**What you have to do**: In your copy of the records, include every word exactly and no pictures.

◆ ◆ ◆

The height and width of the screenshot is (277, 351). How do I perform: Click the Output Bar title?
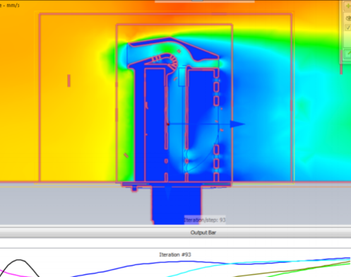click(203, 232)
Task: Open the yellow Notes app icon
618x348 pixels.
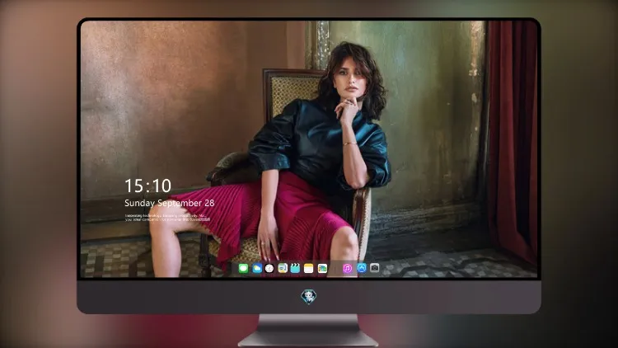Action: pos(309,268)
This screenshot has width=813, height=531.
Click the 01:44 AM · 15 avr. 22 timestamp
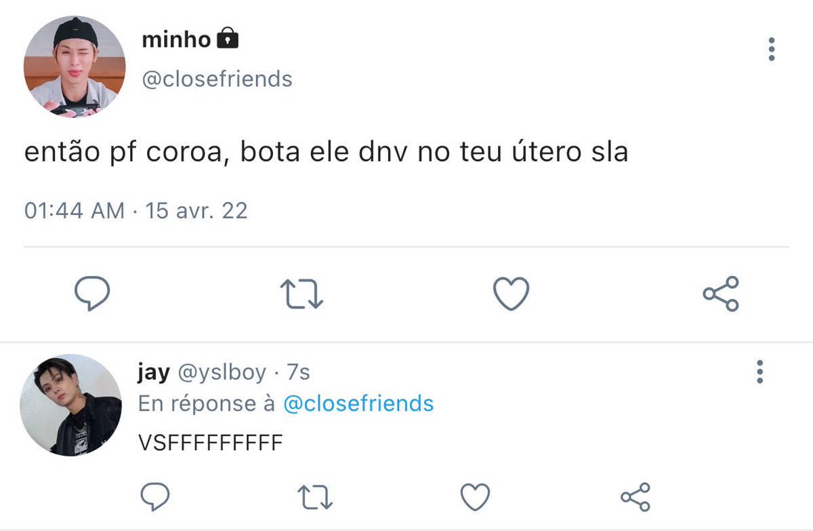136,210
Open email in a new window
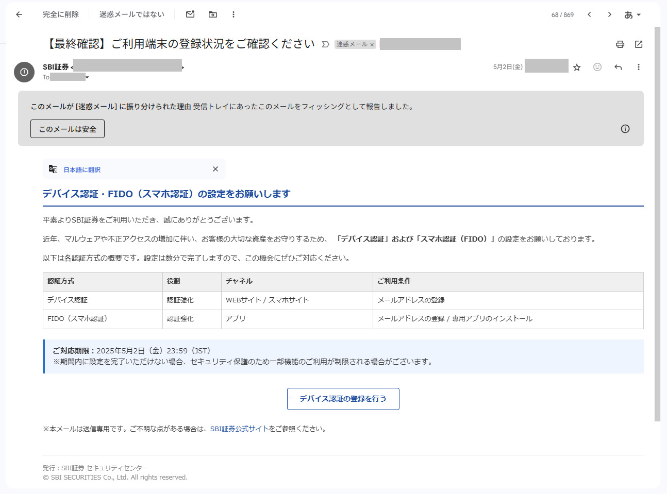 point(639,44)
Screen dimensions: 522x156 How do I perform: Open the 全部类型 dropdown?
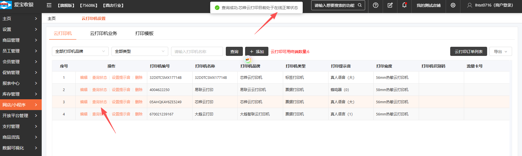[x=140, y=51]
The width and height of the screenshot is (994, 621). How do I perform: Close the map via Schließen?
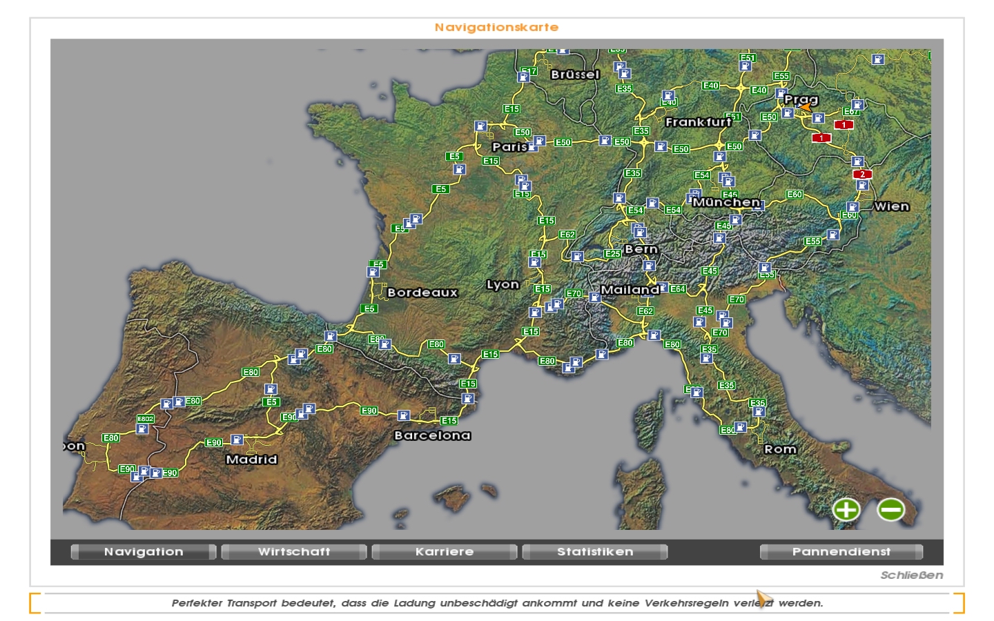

◆ ◆ ◆

**Response for this exercise**:
The height and width of the screenshot is (277, 351). How do I perform: Click the Output Bar title?
click(203, 232)
Task: Open the yellow Notes app icon
618x348 pixels.
Action: pos(309,268)
This screenshot has width=813, height=531.
Click the 01:44 AM · 15 avr. 22 timestamp
136,210
Open email in a new window
 point(639,44)
Screen dimensions: 522x156 How do I perform: Open the 全部类型 dropdown?
[x=140, y=51]
The width and height of the screenshot is (994, 621). How do I perform: Close the map via Schließen?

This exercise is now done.